§ Document excerpt
Pakistan is entering another dark stage of history

Another dark period – by Dr Manzur Ejaz

Jamaat-i-Islami is holding rallies to condemn Osama’s death in the name of Pakistan’s sovereignty as if al Qaeda and the Taliban are not violating it.

Before Osama Bin Laden’s death in Abbottabad, Islamabad’s political orientation had shifted further to the right on every level. In retrospect, it is becoming clearer that the newfound unity between Pakistan People’s Party (PPP) and Pakistan Muslim League-Q (PML-Q) had been forged with the military’s tacit support. No wonder that Prime Minister Gilani’s responses after the Abbottabad debacle were totally in sync with the military’s public face, Inter Services Public Relations (ISPR). By now all the primitive forces of Pakistan have forged an opportunistic unity barring any enlightened solution to the country’s internal and external problems.

After the Jamiat-i-Ulema-e-Islam (JUI) and Muttahida Qaumi Movement (MQM) had left the government of their own will or on someone’s prompting, the PPP was in a very precarious position. It had no solution other than bowing to the military and seeking its help. PML-Q, not a political party as such, but an ensemble of electable Pakistani aristocrats always finding it abhorrent to sit on the opposition benches, were keen to come back to the ruling group. PML-Q had served in the military-managed government of General Musharraf and got on board once they received signals from the right quarters.

§ Data supplied
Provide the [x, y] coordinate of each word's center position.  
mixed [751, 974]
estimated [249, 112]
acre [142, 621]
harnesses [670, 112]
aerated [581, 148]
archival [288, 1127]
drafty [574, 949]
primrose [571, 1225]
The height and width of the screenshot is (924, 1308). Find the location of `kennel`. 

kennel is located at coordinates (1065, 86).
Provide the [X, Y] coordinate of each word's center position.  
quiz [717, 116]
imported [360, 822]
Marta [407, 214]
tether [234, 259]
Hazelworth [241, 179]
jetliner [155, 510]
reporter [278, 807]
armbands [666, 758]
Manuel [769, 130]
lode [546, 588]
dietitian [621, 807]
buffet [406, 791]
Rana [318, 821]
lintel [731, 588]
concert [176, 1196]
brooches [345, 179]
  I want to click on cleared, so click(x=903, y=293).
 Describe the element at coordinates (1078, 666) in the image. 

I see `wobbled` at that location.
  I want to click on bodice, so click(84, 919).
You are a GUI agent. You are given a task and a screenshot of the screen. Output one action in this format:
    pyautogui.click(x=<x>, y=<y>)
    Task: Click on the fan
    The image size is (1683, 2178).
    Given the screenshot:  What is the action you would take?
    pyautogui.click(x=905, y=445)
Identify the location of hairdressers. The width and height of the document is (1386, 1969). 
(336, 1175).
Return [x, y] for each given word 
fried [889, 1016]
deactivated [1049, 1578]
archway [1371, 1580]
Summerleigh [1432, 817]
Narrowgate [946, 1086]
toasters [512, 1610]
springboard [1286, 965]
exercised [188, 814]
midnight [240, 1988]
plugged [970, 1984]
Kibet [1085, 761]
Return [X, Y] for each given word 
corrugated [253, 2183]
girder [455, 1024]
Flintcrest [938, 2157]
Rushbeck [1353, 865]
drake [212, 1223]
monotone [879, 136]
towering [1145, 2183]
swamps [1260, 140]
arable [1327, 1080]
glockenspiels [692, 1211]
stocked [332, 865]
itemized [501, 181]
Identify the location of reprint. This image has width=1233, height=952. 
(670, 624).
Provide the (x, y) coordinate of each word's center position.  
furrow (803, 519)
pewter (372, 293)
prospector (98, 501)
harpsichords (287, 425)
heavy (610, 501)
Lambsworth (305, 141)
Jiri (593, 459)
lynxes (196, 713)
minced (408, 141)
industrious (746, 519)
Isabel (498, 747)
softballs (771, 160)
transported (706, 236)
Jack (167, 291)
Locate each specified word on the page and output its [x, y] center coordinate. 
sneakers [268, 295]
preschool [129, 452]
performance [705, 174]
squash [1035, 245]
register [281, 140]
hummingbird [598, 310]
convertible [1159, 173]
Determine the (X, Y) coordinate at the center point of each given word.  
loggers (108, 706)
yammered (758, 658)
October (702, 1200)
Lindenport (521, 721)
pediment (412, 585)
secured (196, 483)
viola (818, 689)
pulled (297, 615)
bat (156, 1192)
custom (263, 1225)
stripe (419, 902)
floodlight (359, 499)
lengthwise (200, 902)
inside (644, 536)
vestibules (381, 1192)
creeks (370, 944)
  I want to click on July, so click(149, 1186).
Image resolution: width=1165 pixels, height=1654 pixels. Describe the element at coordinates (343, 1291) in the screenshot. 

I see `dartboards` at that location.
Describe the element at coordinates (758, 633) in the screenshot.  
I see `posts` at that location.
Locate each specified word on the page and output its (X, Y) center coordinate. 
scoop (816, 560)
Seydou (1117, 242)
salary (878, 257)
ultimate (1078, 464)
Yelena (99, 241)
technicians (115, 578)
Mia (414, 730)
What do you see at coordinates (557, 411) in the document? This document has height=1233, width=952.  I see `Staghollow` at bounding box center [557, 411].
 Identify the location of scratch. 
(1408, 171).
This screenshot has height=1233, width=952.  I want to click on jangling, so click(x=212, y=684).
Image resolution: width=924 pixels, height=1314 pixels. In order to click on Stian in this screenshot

§ Problems to work on
1. In the commentary on Pakistan's politics, list every organization that is given an abbreviation in parentheses, with its full name and abbreviation.
2. Write the next paragraph of the commentary on Pakistan's politics, following on from its last sentence.

§ Answers below
1.
- Pakistan People's Party (PPP)
- Pakistan Muslim League-Q (PML-Q)
- Inter Services Public Relations (ISPR)
- Jamiat-i-Ulema-e-Islam (JUI)
- Muttahida Qaumi Movement (MQM)

2.
Pakistan’s military had hardly any choice but to support the PPP government after exacting the maximum concessions from it. It has been reported by many insiders that the military hates to see a federal government run by Mian Nawaz Sharif and his party PML-N. The military is fearful of his independent approach and his strong belief in civilian supremacy over the armed forces. His firing of two army chiefs during his last stint as prime minster was more than the military could swallow. The military is said to believe that though the PPP government is inept and corrupt, it still listens to them and dares not challenge its will, while Mian Nawaz Sharif is going to do what he likes and may try to exert control over the ‘untouchable’ mighty institution.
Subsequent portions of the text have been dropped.